Tech, which took second place in the Big 12, finished its season with a 16-9 record. The Red Raiders will graduate three seniors — Carvalho, Escobar and Rafael Garcia — the top three singles players on the team.
“I’m just feeling so much pain for these guys,” Siegel said. “We’ve been so close, and we’ve made the second round four of the last five years and all four we could have won. And this one was the closest.”
■ Track and field
MANHATTAN, Kan. — The Texas Tech women’s and men’s teams both finished fifth at the Big 12 Conference outdoor championships that concluded a three-day run Sunday at Kansas State.
Tech failed to win a conference title in any individual event, but four men and four women placed second.
On the men’s side, the Red Raiders got second-place finishes from Gil Roberts in the 400 meters (45.16 seconds), Shane Brathwaite in the 110 hurdles (13.46) and Jamele Mason in the 400 hurdles (49.60). Kyal Meyers tied for second in the pole vault at 17 feet, 5 inches.
Brathwaite’s time met the Olympic qualifying A standard and was sixth fastest in Big 12 championships history.
Mason was upset in the 400 hurdles by Kansas’ Michael Stigler, a freshman from Canyon who won Texas high school state titles in both hurdles events.
In the 400 meters, Texas A&M freshman Deon Lendore ran 45.13 to edge Roberts by three one-hundredths of a second.
Tech all-American Bryce Lamb got third in the triple jump and fourth in the long jump. His triple-jump mark was 50-91/2, well off the personal record of 54-4 he jumped in the Red Raider Open, the team’s last tuneup before conference. The junior from Chandler, Ariz., went 25-21/2 in the long jump.
The Tech men also got a bronze medal in the 1,600-meter relay, where Isaiah Gill, Brathwaite, Mason and Roberts ran a time of 3:04.13.
The Tech women got silver-medal performances from Caroline Jepleting in the 1,500 meters (4:20.17), Rose Tanui with a personal record in the 5,000 (16:03.42), Katie Grimes in the 100 hurdles (13.00) and Precious Nwokey in the heptathlon (5,600 points).
Tanui also took third in the 10,000 meters, running 34:34.32, and the Red Raider women got a bronze in the sprint relay.

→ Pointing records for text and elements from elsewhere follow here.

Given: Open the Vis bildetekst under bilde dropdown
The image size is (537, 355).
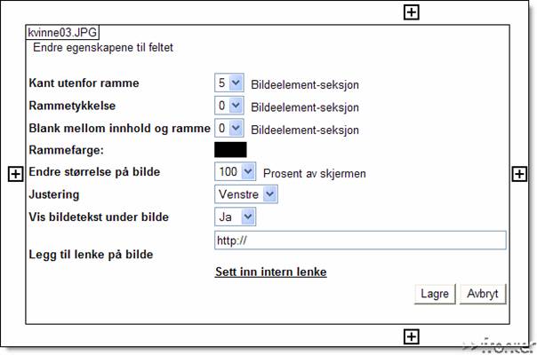Looking at the screenshot, I should [235, 217].

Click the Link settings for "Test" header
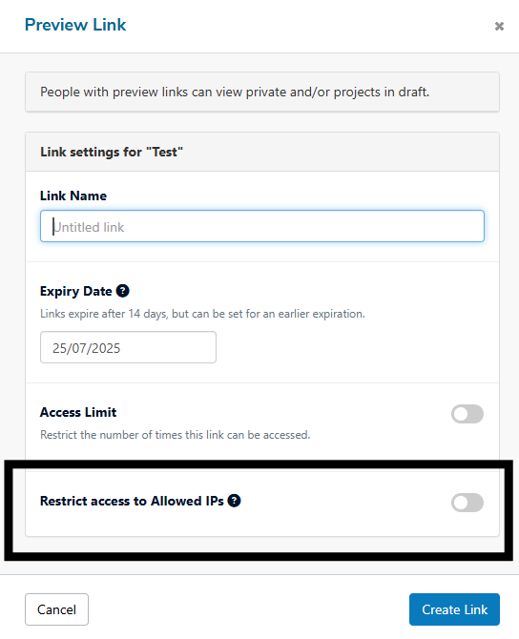(x=112, y=152)
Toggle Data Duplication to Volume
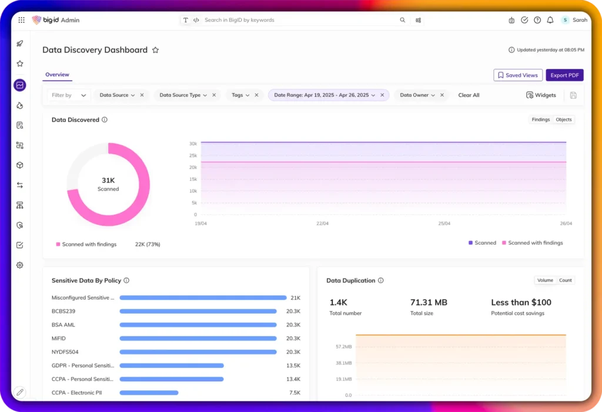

Erica Alexander, Taylor Evans, Tara Thomas and Terra Evans got the baton around in 43.71, breaking the R.V. Christian Track Complex record that had been 43.95.
Nwokey added a fourth-place finish in the 100 hurdles (13.44), giving Tech 12 points in that event, and Avril McGhee got fourth in the triple jump (41-5).
Defending national champion Texas A&M won the men’s team championship with 150 points, followed by Texas (131), Oklahoma (91), Kansas State (75) and Tech (72).
Texas won the women’s title with 139 points, edging Kansas, which had 1291/2, and three-time defending national champion A&M, which had 1281/2. Then came Baylor with 72 and Tech with 71.
The Tech women were hurt by rough weekends from some of their top athletes. Pole vaulter Shade Weygandt passed on the first three heights, then no-heighted at 13-61/2. Weygandt came in ranked second in the NCAA after clearing 14-9 the meet before.
Ifeatu Okafor went into the week ranked in the top 11 nationally in both the shot put and discus, but she didn’t make the finals in the discus and settled for fifth in the shot put.
Caroline Jepleting was disqualified for a lane violation in the women’s 800, an event that she ranked fourth in the Big 12 going into the meet.
The Tech women’s 1,600-meter relay also got fifth in 3:38.21. The men got fifth-place finishes from Brathwaite in the 400 hurdles (51.42), JaCorian Duffield in the high jump (6-11) and the sprint relay team of Ben McRoy, Markus Henderson, Brathwaite and Gill (39.86).